ValueError: Dimension 3 in Rebroadcast's input was supposed to be 1 (got 28 instead)
Apply node that caused the error: Rebroadcast{?,?,?,1}(GpuContiguous.0)
Toposort index: 127
Inputs types: [CudaNdarrayType(float32, (True, True, True, False))]
Inputs shapes: [(1, 1, 1, 28)]
Inputs strides: [(0, 0, 0, 1)]
Inputs values: ['not shown']
Outputs clients: [[GpuElemwise{true_div,no_inplace}(Rebroadcast{?,?,?,1}.0, GpuElemwise{sqrt,no_inplace}.0), GpuElemwise{Composite{((i0 * i1 * i2) / i3)}}[(0, 1)](CudaNdarrayConstant{[[[[-0.5]]]]}, GpuDimShuffle{x,0,x,x}.0, Rebroadcast{?,?,?,1}.0, GpuElemwise{mul,no_inplace}.0)]]

Backtrace when the node is created(use Theano flag traceback.limit=N to make it longer):
  File "/opt/conda/lib/python3.5/site-packages/theano/gradient.py", line 1270, in access_grad_cache
    term = access_term_cache(node)[idx]
  File "/opt/conda/lib/python3.5/site-packages/theano/gradient.py", line 964, in access_term_cache
    output_grads = [access_grad_cache(var) for var in node.outputs]
  File "/opt/conda/lib/python3.5/site-packages/theano/gradient.py", line 964, in <listcomp>
    output_grads = [access_grad_cache(var) for var in node.outputs]
  File "/opt/conda/lib/python3.5/site-packages/theano/gradient.py", line 1270, in access_grad_cache
    term = access_term_cache(node)[idx]
  File "/opt/conda/lib/python3.5/site-packages/theano/gradient.py", line 964, in access_term_cache
    output_grads = [access_grad_cache(var) for var in node.outputs]
  File "/opt/conda/lib/python3.5/site-packages/theano/gradient.py", line 964, in <listcomp>
    output_grads = [access_grad_cache(var) for var in node.outputs]
  File "/opt/conda/lib/python3.5/site-packages/theano/gradient.py", line 1270, in access_grad_cache
    term = access_term_cache(node)[idx]
  File "/opt/conda/lib/python3.5/site-packages/theano/gradient.py", line 1104, in access_term_cache
    input_grads = node.op.grad(inputs, new_output_grads)
  File "/opt/conda/lib/python3.5/site-packages/theano/gradient.py", line 1270, in access_grad_cache
    term = access_term_cache(node)[idx]
  File "/opt/conda/lib/python3.5/site-packages/theano/gradient.py", line 964, in access_term_cache
    output_grads = [access_grad_cache(var) for var in node.outputs]
  File "/opt/conda/lib/python3.5/site-packages/theano/gradient.py", line 964, in <listcomp>
    output_grads = [access_grad_cache(var) for var in node.outputs]
  File "/opt/conda/lib/python3.5/site-packages/theano/gradient.py", line 1270, in access_grad_cache
    term = access_term_cache(node)[idx]
  File "/opt/conda/lib/python3.5/site-packages/theano/gradient.py", line 964, in access_term_cache
    output_grads = [access_grad_cache(var) for var in node.outputs]
  File "/opt/conda/lib/python3.5/site-packages/theano/gradient.py", line 964, in <listcomp>
    output_grads = [access_grad_cache(var) for var in node.outputs]
  File "/opt/conda/lib/python3.5/site-packages/theano/gradient.py", line 1270, in access_grad_cache
    term = access_term_cache(node)[idx]
  File "/opt/conda/lib/python3.5/site-packages/theano/gradient.py", line 1104, in access_term_cache
    input_grads = node.op.grad(inputs, new_output_grads)

HINT: Use the Theano flag 'exception_verbosity=high' for a debugprint and storage map footprint of this apply node.
dolaameng commented 7 years ago

@varoudis : I came across the same error with the latest Theano.
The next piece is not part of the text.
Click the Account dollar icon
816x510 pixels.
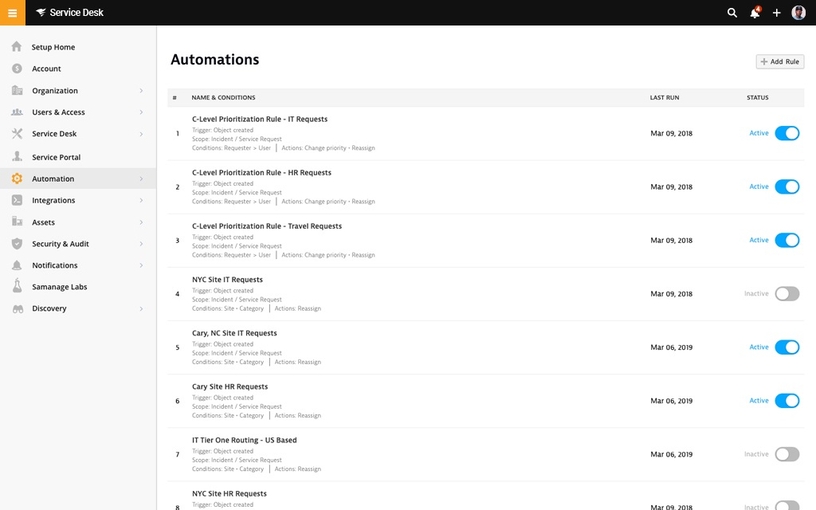coord(17,69)
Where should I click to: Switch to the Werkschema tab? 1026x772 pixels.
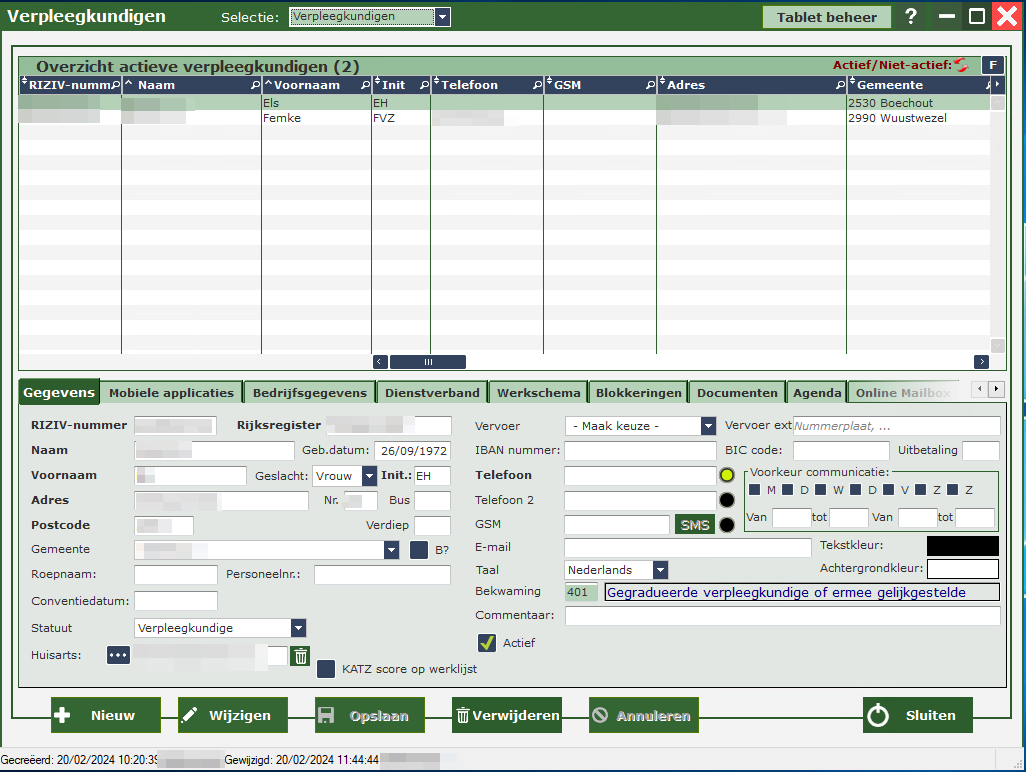click(x=538, y=393)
Removing all the BatchNormalization layers made it compile. However I was not able to achieve the same results - the error of GAN didn't converge. Have you been able to regenerate the results?

osh commented 7 years ago

are you running on a CPU or GPU device under theano?

dolaameng commented 7 years ago

it's theano on GPU. It seems that the error was raised when there is a BatchNormalization after a Conv2D. So I disable the BatchNormalization, does that affect the performance. To be frank I have only run 2000 iterations, but GAN error never goes down below 2.

osh commented 7 years ago

yes, batchnorm is pretty critical to making GANs work afaik - not sure why its breaking on the latest, I'll look into it when I get a chance

dolaameng commented 7 years ago

@osh : I dig a little bit. The error might be caused by PR #3529 at Keras. Using an explicit parameter axis=1 in H = BatchNormalization(mode=2, axis=1)(H) seems to fix it. The default value of axis is -1.
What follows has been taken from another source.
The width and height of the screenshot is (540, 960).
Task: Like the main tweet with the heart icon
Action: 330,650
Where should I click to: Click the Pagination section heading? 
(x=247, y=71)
Another quick question: it seems that you have commented off line 185 and 194. What's the rational behind it? Does it affect the performance? thanks!

osh commented 7 years ago

Ah great, will have to make that change unless you want to submit a PR? I believe make_trainable() only matters at model.compile() time, thus doing it while looping through training was useless and was commented (should be deleted I suppose). Thus it shouldn't change anything -

dolaameng commented 7 years ago

Yes please go ahead to make the change.

On the trainable setting, it seems that there has been some changes - the trainable takes affect at running time (1st calling fit) now - or I misunderstood it?

I also found the trainable part confusing and have raised an issue. Hopefully someone can answer it.

Thanks for the great example.

osh commented 7 years ago

If the behavior has changed we should put them back in for sure

osh commented 7 years ago

just checked in update to MNIST_CNN_GAN_v2.ipynb which works with the latest Keras/TF.